はじめに
聞こえの健康支援とは「医療支援」「心の健康支援」「社会参加支援」
「情報保障支援」「環境整備」等を提供する総合的な支援構想です。
一般社団法人全日本難聴者・中途失聴者団体連合会は、補聴器供給システムの在り方研究会の調査結果をもとに、「聞こえの健康支援」の必要性を訴えています。
一方で、難聴者に対する支援の現状は、「補聴器」や「人工内耳」によって難聴者の聞こえの改善を図る医学的リハビリテーションに比重が置かれ、
「障害の理解」「必要なサービスの活用」「主体的な生き方の確立」「社会参加の促進」
といった社会リハビリテーションが極めて遅れた状況にあります。
そのため、医療や補聴器などによって聞こえの改善が期待できない人の場合、聞こえにくさから人との交流が減少し、家庭においてさえ孤立する場合が少なくありません。
綾部市における難聴者支援の歴史と現状
難聴者協会綾部支部の発足と耳のこと相談
1982年綾部市に聴覚障害者の他に精神障害や知的障害のある、
いわゆる重複聴覚障害者を対象とした授産施設「いこいの村栗の木寮」が開所しました。
この施設の設立がきっかけになり、難聴者協会綾部支部が1983年2月発足し
同年7月には第一回「耳のこと何でも相談会」(現「耳のこと相談」)を開催しました。
現在は綾部市社会福祉協議会に事務局を委ね、以下の6団体が運営員会を構成して、取り組んでいます。
・京都府中途失聴・難聴者協会綾部支部
・綾部市要約筆記サークル「みみずく」
・綾部市民生児童委員協議会
・綾部市社会福祉協議会
・NPO法人わいわいネットなかま
・綾部市聴覚言語障害者支援センター
綾部市では、65歳以上の約3人に1人が難聴者であると推測できます。
また、推定難聴者数が約3,600人に対し、耳のこと相談での相談者数が
2桁にとどまっており、更なる呼びかけや普及が必要と考えています。
そして、再来相談者の割合が増加している事から、
継続した相談のニーズがあることが分かります。
2020年度はコロナ禍のため、綾部市内を巡回した相談ができず、
聞こえの啓発冊子や動画を作成して広く市民への啓発と普及に努めました。
また、2021年度以降には作成したDVDと冊子を活かして、
NPO法人わいわいネットなかまが「耳のことあれこれ講座」を実施し、
市民への幅広い啓発活動を実施しています。
手話コミ条例制定
綾部市には、2018年4月に施行された「綾部市手話言語の確立及び多様なコミュニケーション手段の促進に関する条例」(通称 手話コミ条例) があります。

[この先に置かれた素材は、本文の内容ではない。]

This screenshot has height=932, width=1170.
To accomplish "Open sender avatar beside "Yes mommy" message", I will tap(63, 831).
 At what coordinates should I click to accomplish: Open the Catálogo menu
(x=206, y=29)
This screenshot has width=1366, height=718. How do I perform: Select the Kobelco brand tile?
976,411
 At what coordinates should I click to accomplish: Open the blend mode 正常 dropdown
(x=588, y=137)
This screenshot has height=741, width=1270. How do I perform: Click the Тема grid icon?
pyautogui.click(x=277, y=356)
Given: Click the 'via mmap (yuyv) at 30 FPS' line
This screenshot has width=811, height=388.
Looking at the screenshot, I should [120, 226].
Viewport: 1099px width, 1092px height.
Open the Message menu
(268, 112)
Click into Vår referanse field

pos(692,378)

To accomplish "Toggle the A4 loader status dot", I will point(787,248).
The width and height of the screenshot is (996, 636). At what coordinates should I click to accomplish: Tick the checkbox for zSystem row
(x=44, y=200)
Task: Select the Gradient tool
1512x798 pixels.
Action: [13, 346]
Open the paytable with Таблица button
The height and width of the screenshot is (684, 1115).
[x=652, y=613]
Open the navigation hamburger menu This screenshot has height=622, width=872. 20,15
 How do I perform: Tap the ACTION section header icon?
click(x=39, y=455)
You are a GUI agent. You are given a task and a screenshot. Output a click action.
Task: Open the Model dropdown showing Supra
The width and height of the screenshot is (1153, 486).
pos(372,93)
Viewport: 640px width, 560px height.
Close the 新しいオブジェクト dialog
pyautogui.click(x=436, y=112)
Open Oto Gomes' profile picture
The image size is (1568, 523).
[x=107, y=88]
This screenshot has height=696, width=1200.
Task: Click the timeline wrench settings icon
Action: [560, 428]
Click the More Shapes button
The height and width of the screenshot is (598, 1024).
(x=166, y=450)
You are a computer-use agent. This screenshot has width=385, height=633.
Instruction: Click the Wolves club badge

条例の目的は、誰もが障害の有無にかかわらず、手話やその他さまざまなコミュニケーション手段を活用することにより、 お互い尊重しあい、つながり合える共生社会を実現することです。
条例の中には「コミュニケーションをあきらめない」という言葉があり、
誰もがコミュニケーションをあきらめることのない綾部の街を目指しています。